Ma soprattutto, formalizzava l’affidamento dei detenuti alle comunità terapeutiche per le pene alternative, e le relative rette portarono nelle casse di SanPa diversi miliardi di lire.
Il fatturato annuo delle attività produttive della comunità viaggiava sui 22 miliardi, e gli ospiti superavano abbondantemente i duemila.
Per la costruzione del proprio ospedale interno, SanPa ricevette quattro miliardi dal Ministro De Lorenzo, ringraziandolo nel 1993 con 600 voti della comunità a favore del partito liberale (l’esposto che denunciava il voto di scambio, ovviamente, cadde nel nulla)7.
Muccioli sembrava intoccabile, e di fatto lo era ancora, se nel pieno svolgimento del processo Maranzano accoglieva, all’inaugurazione dell’ospedale, tre ministri e due sottosegretari.

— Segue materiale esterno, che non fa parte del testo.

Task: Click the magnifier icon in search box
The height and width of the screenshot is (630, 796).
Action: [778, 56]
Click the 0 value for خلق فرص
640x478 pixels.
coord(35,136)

Ma il suo sistema aveva iniziato lentamente a sgretolarsi, perché quell’omicidio e le infamie raccontate per occultarlo andavano, per molti, oltre il limite di ciò che erano disposti a sopportare.
La gente cominciava a parlare, nonostante la feroce campagna denigratoria e la paura di pesanti ritorsioni.
Cominciava a parlare di un pestaggio nella porcilaia, e delle violenze, delle torture, dei sequestri, dei suicidi, delle rappresaglie, e di centinaia di milioni in banconote diretti verso l’estero.
Da tutta Italia gli ex reclusi si presentarono a Rimini per deporre. Non per la giustizia, ‘ché nessuno ha mai pagato. Ma perché emergesse la verità.
A questa gente gli attuali ospiti della comunità hanno molti motivi di rivolgere, ancor oggi, un pensiero grato.

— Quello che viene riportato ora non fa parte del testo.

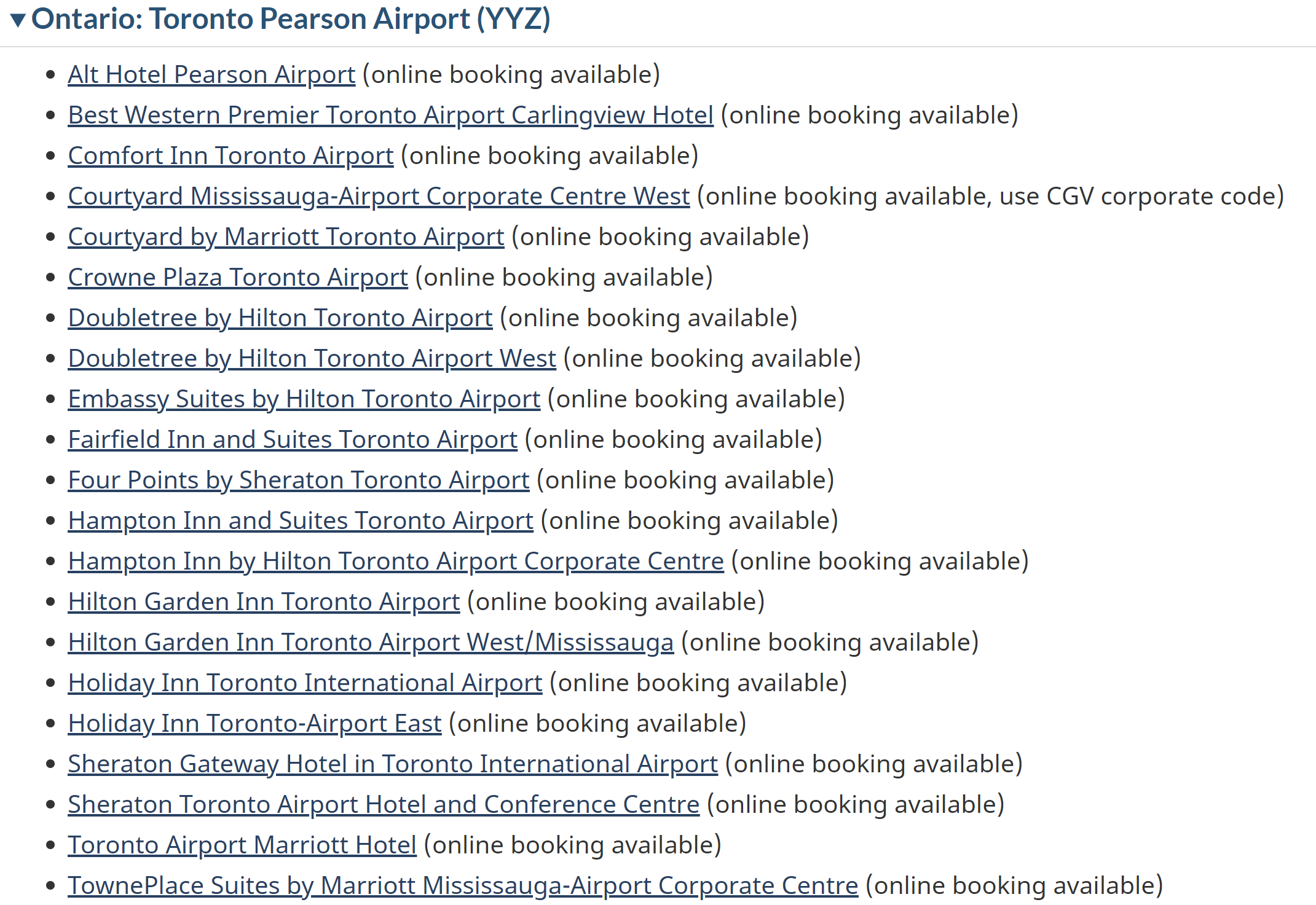
Task: Click Four Points by Sheraton Toronto Airport
Action: pos(298,480)
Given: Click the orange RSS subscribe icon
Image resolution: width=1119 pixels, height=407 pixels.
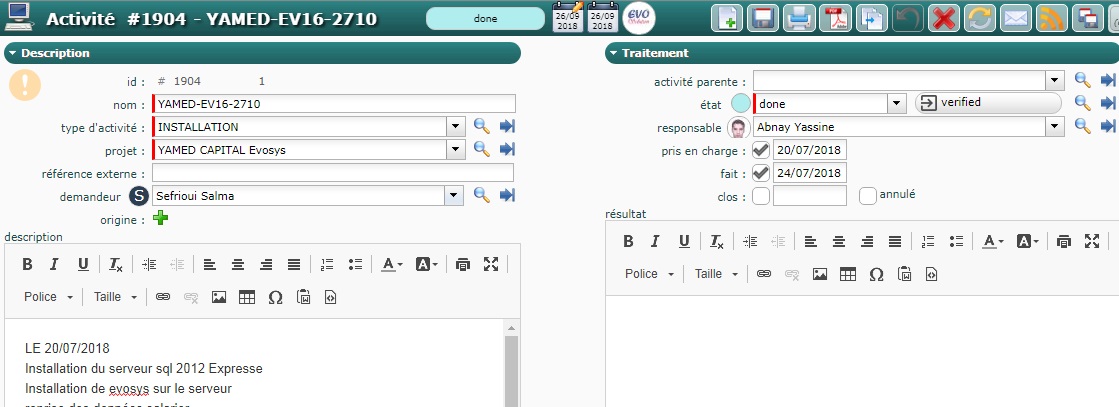Looking at the screenshot, I should tap(1051, 19).
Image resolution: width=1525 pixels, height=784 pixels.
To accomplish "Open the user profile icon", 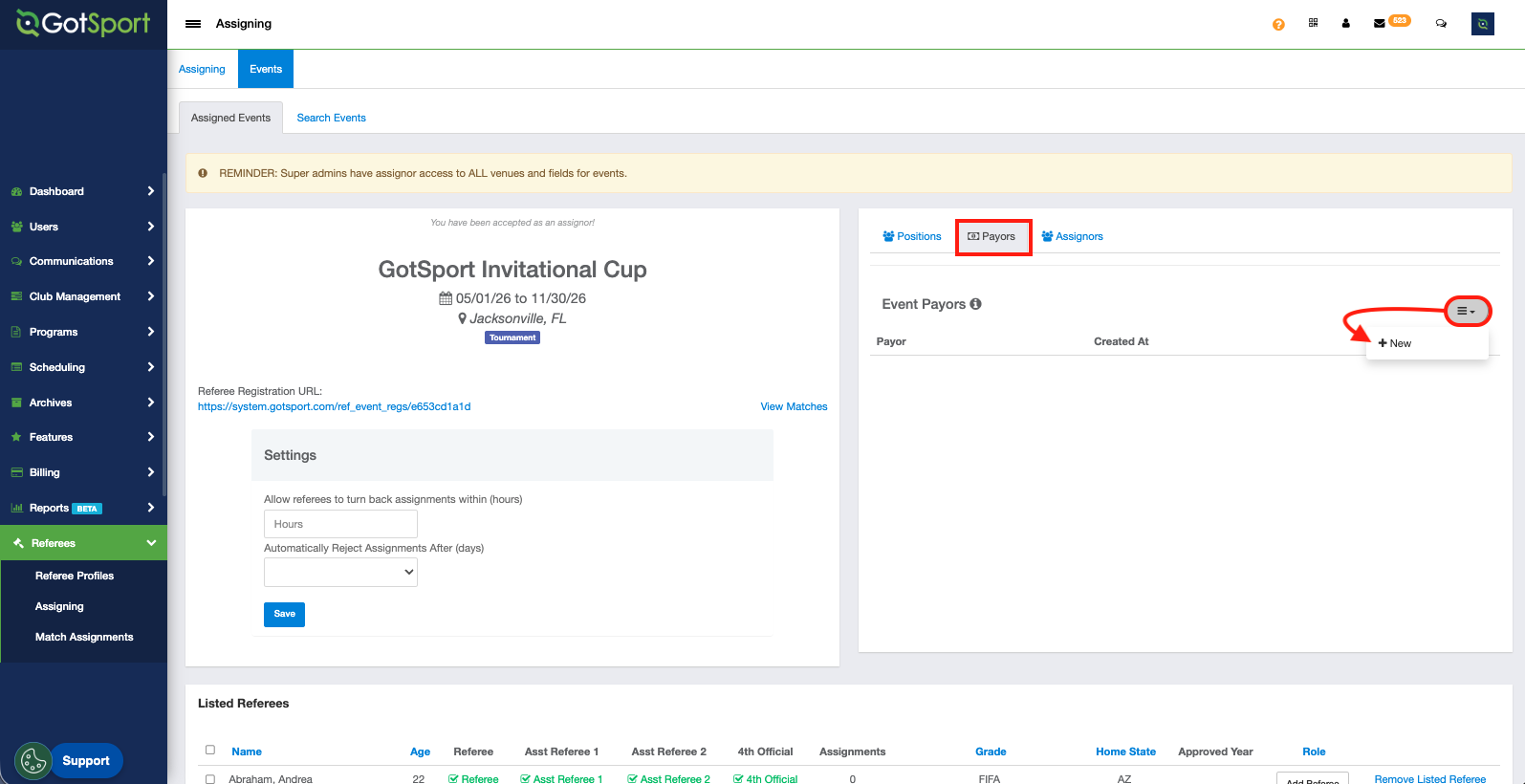I will (1345, 23).
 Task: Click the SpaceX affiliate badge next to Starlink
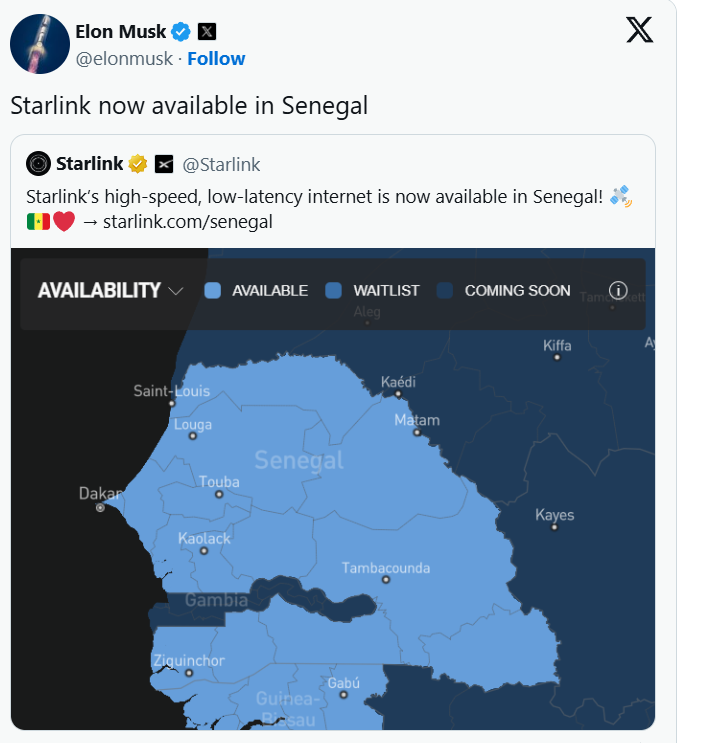(x=164, y=164)
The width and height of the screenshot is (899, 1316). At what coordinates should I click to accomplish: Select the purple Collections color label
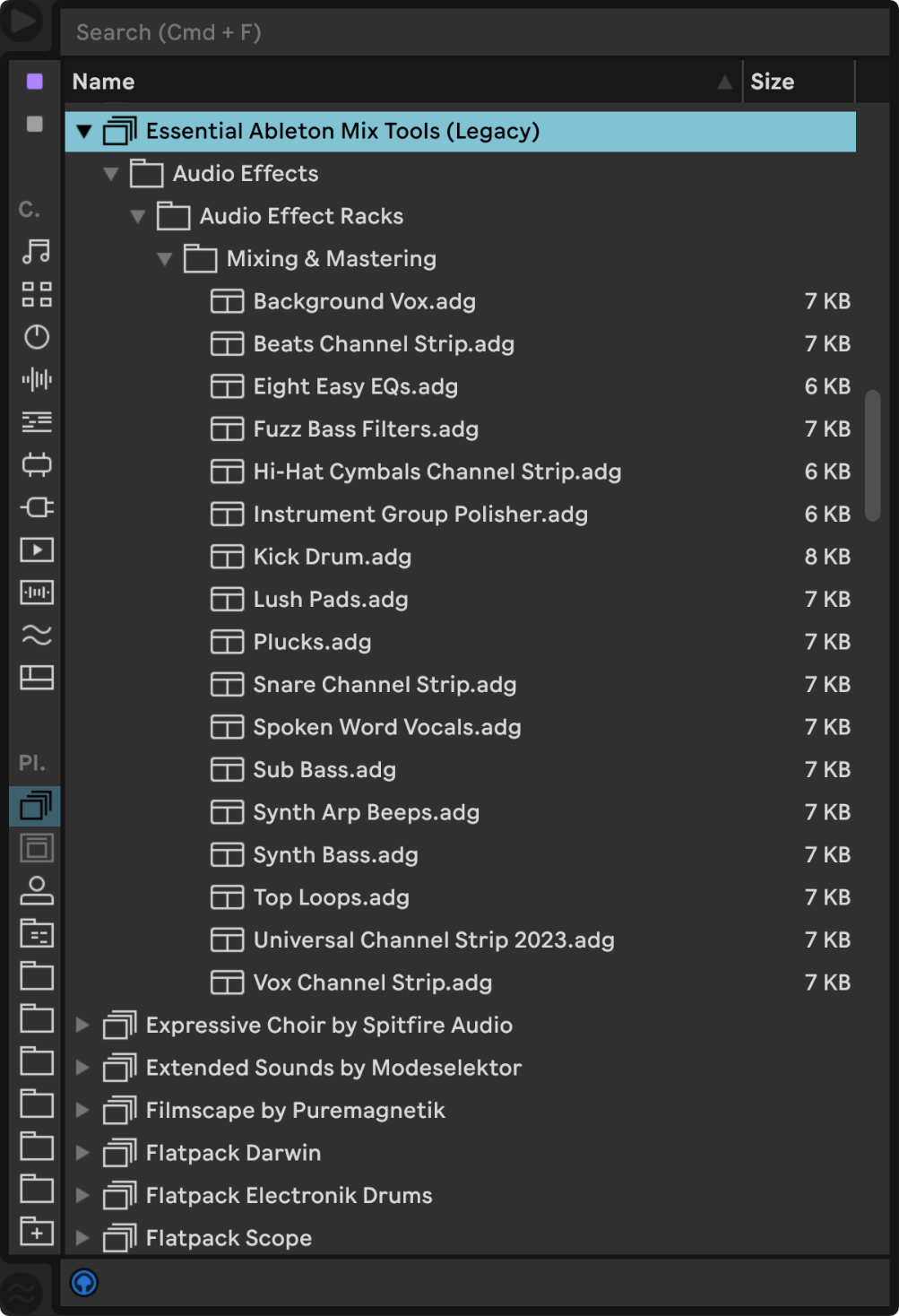coord(33,81)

  1. Marzio Fabbri, Nella Comune di S. Patrignano non ti curavano, ti annullavano, La Stampa, 1/11/1980. Riportato nel saggio Oltre la comunità coercitiva, del Gruppo di Studio Michel Foucault. 

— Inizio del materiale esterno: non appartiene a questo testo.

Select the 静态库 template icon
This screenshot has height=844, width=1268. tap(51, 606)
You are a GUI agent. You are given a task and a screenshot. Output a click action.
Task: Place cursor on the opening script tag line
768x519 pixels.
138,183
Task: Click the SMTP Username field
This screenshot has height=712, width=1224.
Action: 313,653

  2. Intervento di Stefano Ippolito alla presentazione dell’ASS. dei Familiari e Amici delle vittime di San Patrignano, Radio Radicale, Bellaria, 10 dicembre 1994. Il 13 marzo 1989, il giorno dopo il suicidio di Gabriele Di Paola, Natalia Berla è volata fuori da una finestrella che solo un acrobata avrebbe potuto attraversare agevolmente. 

  3. Edoardo Montolli, La mia infanzia fra gli zombie a San Patrignano, GQ, 3′ giugno 2014. Di Andrea Delogu e Andrea Cedrola si consiglia il romanzo La collina, edito da Fandango nel 2014. Rende molto bene il clima che si respirava nella comunità. 

  4. Testimonianza di Antonella De Stefani nel docufilm di Cosima Spender. 

  5. Riportato in: “La Mappa Perduta. La vera storia di San Patrignano“. 

  6. Testimonianza di Raimondo Crivellin, reo confesso di 500 sequestri. Riportata in: “La Mappa Perduta. La vera storia di San Patrignano“. 

  7. Intervento di Manuela Fabbri  alla presentazione dell’ASS. dei Familiari e Amici delle vittime di San Patrignano, Radio Radicale, Bellaria, 10 dicembre 1994.